Scott Joplin is one of those rare, transcendent composers who in the popular consciousness fully embodies an entire genre. While he had ambitions to expand his musical influence, writing two operas and some folk ballet music, it is fair to say that his success outside ragtime was limited. Conversely, outside the brilliancy of Scott Joplin, the whole genre of ragtime seems to have been left to the past. Much like Bob Marley in the realm of Reggae, if one comes upon a piano rag that seems familiar, there is virtually no chance that it was not written by Scott Joplin. Thus it seems natural to collect his best known rags into a single recording, which is done here with better than average success.

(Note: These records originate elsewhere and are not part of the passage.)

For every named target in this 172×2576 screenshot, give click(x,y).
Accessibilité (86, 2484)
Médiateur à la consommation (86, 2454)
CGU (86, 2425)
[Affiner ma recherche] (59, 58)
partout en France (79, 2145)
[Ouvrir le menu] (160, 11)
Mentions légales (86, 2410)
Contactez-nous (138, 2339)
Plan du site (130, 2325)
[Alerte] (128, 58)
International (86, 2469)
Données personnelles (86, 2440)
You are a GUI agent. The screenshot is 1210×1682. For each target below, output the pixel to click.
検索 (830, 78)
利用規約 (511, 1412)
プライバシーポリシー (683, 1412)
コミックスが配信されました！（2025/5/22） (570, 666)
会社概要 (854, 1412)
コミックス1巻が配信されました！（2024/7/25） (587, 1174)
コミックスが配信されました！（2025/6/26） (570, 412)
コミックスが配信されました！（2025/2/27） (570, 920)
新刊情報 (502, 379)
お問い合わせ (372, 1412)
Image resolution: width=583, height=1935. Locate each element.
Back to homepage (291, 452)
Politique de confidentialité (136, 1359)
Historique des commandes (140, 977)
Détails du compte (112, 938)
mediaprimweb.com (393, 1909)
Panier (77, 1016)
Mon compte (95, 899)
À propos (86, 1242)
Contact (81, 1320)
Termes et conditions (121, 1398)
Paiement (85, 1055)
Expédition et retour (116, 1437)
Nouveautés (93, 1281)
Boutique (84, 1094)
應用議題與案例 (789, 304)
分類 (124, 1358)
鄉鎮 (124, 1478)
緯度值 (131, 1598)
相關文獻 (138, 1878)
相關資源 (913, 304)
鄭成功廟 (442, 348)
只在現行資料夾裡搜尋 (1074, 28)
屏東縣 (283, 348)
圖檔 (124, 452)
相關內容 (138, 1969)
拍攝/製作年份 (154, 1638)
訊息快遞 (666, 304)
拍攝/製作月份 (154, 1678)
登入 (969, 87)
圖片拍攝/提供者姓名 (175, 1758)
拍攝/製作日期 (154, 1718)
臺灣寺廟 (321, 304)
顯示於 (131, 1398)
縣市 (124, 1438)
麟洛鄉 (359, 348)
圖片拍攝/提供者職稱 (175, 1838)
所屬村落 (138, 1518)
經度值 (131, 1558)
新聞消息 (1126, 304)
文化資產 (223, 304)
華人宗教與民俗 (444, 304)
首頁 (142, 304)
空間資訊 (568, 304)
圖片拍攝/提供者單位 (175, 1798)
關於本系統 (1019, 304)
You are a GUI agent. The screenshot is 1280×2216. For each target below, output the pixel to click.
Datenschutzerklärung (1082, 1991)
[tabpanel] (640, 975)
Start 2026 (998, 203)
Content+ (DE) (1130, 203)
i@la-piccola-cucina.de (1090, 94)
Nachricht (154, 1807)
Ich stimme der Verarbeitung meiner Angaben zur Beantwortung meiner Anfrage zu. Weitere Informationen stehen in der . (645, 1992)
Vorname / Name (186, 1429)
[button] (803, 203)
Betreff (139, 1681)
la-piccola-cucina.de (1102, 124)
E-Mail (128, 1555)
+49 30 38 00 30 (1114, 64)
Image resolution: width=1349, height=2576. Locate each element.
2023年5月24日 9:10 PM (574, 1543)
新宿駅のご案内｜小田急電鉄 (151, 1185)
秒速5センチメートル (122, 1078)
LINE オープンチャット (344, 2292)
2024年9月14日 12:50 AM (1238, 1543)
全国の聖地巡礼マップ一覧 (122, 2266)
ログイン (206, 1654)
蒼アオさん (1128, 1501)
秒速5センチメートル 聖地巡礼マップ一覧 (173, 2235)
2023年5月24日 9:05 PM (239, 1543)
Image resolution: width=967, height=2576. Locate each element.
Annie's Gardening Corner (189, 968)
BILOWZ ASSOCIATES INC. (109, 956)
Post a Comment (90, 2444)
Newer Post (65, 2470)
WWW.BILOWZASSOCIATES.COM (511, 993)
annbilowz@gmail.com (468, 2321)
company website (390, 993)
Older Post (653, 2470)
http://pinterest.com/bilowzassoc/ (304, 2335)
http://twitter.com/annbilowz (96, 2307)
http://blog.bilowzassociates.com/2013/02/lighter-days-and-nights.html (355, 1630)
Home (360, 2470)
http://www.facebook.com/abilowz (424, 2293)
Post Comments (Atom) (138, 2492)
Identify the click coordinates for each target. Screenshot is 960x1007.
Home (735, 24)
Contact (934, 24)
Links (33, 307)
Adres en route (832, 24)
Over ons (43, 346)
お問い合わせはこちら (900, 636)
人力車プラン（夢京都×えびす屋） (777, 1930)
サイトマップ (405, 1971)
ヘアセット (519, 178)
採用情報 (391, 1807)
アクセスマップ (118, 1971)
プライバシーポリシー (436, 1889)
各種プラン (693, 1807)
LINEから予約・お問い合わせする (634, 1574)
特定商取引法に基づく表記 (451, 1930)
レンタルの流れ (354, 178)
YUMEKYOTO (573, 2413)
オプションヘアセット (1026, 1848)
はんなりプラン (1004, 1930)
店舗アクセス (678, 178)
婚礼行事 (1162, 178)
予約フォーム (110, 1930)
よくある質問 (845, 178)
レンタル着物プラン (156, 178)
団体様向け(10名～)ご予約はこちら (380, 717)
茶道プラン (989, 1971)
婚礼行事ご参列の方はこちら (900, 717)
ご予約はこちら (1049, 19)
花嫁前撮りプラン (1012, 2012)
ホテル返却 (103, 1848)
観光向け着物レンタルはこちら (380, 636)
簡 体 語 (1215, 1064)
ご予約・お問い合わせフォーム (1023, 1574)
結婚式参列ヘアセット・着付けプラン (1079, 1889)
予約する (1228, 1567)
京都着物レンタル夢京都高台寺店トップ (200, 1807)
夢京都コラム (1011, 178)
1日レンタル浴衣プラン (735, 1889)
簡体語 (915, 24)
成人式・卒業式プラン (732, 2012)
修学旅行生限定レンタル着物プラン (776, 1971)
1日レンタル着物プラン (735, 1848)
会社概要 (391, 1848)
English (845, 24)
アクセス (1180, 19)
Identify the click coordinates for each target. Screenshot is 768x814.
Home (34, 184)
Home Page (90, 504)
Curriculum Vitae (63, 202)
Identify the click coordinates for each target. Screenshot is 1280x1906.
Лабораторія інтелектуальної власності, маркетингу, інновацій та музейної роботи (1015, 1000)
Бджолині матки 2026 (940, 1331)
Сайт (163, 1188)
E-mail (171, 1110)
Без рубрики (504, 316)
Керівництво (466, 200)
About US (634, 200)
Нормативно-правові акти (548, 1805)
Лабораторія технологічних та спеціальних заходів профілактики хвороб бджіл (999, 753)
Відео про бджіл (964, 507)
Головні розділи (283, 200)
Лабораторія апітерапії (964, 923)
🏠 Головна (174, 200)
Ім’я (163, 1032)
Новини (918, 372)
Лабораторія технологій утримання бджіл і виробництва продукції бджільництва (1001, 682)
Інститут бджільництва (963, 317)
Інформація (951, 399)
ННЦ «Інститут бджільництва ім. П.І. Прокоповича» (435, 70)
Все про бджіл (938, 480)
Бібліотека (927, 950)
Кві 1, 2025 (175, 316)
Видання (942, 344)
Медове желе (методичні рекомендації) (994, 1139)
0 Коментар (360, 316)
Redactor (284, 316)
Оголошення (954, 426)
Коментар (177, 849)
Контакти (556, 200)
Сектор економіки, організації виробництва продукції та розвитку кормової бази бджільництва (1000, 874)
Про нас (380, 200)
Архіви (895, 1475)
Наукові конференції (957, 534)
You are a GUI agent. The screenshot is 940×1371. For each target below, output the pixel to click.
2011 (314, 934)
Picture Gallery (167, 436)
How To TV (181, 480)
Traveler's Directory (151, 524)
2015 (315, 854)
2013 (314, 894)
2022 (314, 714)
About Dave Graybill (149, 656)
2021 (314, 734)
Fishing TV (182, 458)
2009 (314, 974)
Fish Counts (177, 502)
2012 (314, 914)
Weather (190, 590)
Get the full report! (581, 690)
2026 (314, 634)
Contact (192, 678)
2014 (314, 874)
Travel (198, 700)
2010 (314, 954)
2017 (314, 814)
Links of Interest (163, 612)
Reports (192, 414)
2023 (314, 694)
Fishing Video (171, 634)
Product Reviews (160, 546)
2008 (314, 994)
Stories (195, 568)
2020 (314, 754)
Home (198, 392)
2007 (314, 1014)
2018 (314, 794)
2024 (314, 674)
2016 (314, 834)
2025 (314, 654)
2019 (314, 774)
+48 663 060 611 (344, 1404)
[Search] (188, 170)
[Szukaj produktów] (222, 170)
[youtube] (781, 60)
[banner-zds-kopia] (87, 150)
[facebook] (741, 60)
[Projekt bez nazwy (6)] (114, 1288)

The temptation for most performers when playing ragtime music is to accelerate the performance tempo in order to show off some level of playing virtuosity that these pieces could lend themselves to, but is actually quite out of character. Alexander Peskanov, the pianist on these recordings, largely resists that particular temptation and gives solid performances throughout. The Maple Leaf Rag, one of those omnipresent tunes in Western Culture, leads off the disc with an exuberance that seems to characterize the entire genre. The next several pieces show the proper restraint shown by someone who has educated themselves in the genre. Pine Apple Rag feels hurried at times, as if Peskanov really wanted to get to his favorite parts then linger lovingly over other passages. However his performances of Heliotrope Bouquet, Solace: "A Mexican Serenade", and Pleasant Moments: "Ragtime Waltz" are among the better examples of what characterizes a good ragtime performance. The music is treated with respect and admiration, not simply tossed off like so many notes.

Aside from The Maple Leaf Rag, the other pieces likely to be familiar to most listeners are Original Rag and The Entertainer: ‘A Ragtime Two-Step’ and The Easy Winners, both of which figured prominently into the soundtrack of the classic 1973 movie The Sting. Each of these is performed well, in a fashion that is both familiar and appropriate to the style. The Entertainer is probably the most famous rag ever, and as such could have been performed with an eye on remaking it, or perhaps been given a less-than-enthused performance. Luckily it is given the same respect and care accorded the rest of the album, and the end result is a fine performance. The Easy Winners also sounds much as it did in the movie rendition, which is probably a good thing.

The overall result of this album is an appreciation for the music of Scott Joplin. Alexander Peskanov does well recreating the music of the ragtime era. If one has any desire to find a good collection of ragtime music or to further explore the music of Joplin, this would be a good place to start.